IsAbel was a Door County artist and ran her own gallery here for many years.
She was a school art teacher, which allowed her to travel during summer months, where she found inspiration and learned new art forms in India, Nepal, Greece, Poland, Russia, Rome and more. IsAbel was a prolific artist who mastered many art forms, though she’s best known for her “outsider” or “naïve” style paintings.
Her work is featured at the Miller Art Museum and St. Norbert College, and is also part of many private and corporate collections.
Sergey’s signature style allows his work to be recognized immediately. His beautiful landscapes and seascapes have earned him the Muse Award in 2007 for the “Best in Oils” at the highly-acclaimed international ARTV Awards. Among his many honors, Sergey holds the title of professor at the Accademia del Verbanzo in Italy.
Born in Leningrad (now St. Petersburg) in 1969, Sergey began studying art as a young child. At the age of three, he developed meningitis and became paralyzed, unable to walk or speak for several years. He attended a school for children with disabilities, and found comfort in painting. At age eight, he was enrolled in a preschool for artists and went on to attend college at the prestigious Serevo Institute. In early 1992, at the age of 21, he left his family and everything familiar to come to America to find the artistic freedom he so desired.
Unable to speak any English, he found a job cleaning bathrooms and collecting trash in a government building in Atlanta, making $125 a week. He learned to speak English by using a Russian/English dictionary as he listened to others speak and read the newspaper. One day, Sergey showed his artwork to his manager, who invited him to sell his artwork in the cafeteria. He sold three paintings during his first American show.

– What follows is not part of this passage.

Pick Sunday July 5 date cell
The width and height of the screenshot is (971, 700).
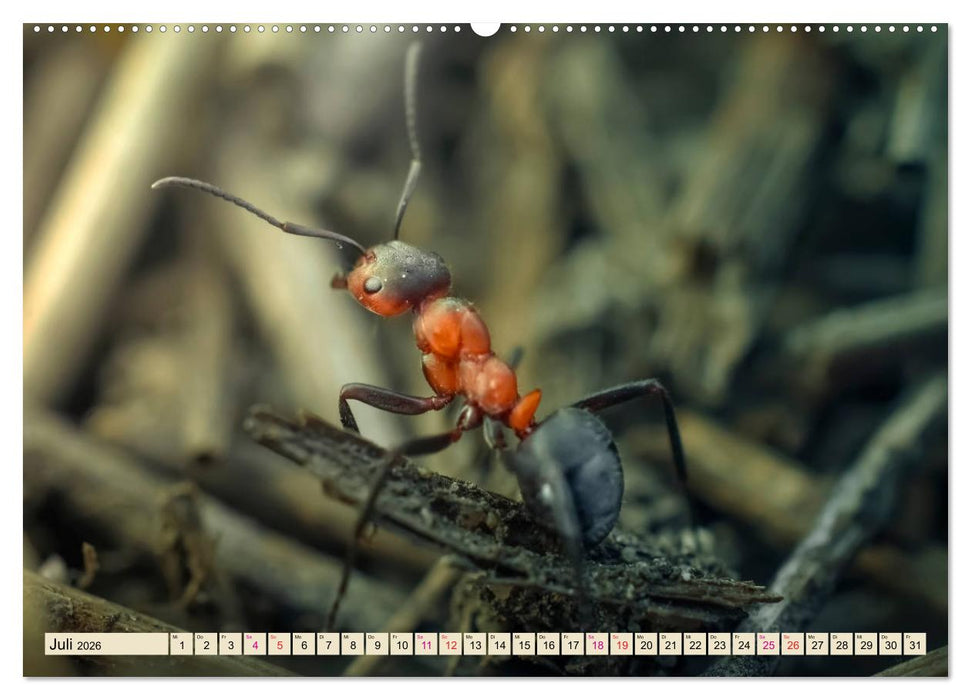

The turning point for Sergey came when he met his wife. With is talent and her mind for business, they booked a booth at a New York trade show, where Sergey sold several paintings. His career has grown exponentially since then, and his work is now in many acclaimed galleries and public, corporate and private collections. Sergey and his wife work and reside in Acworth, Georgia with their daughter.
“The technique of painting I’ve embraced is the Post-Impressionism style made famous by Van Gogh. I love the simplicity of color and energy found in his work…My paintings are like fairy tales—a dream place. I don't see things as realistic; I allow for the fantastic to happen.”
Meegan is from the upper peninsula of Michigan. Her subject matter is almost always an animal and/or the natural world.
She says this horse came to her in a dream. He was galloping toward her, terrified by something behind him. To save his life, she had to catch him before he plunged down a stairwell shaft. She did it—she saved him.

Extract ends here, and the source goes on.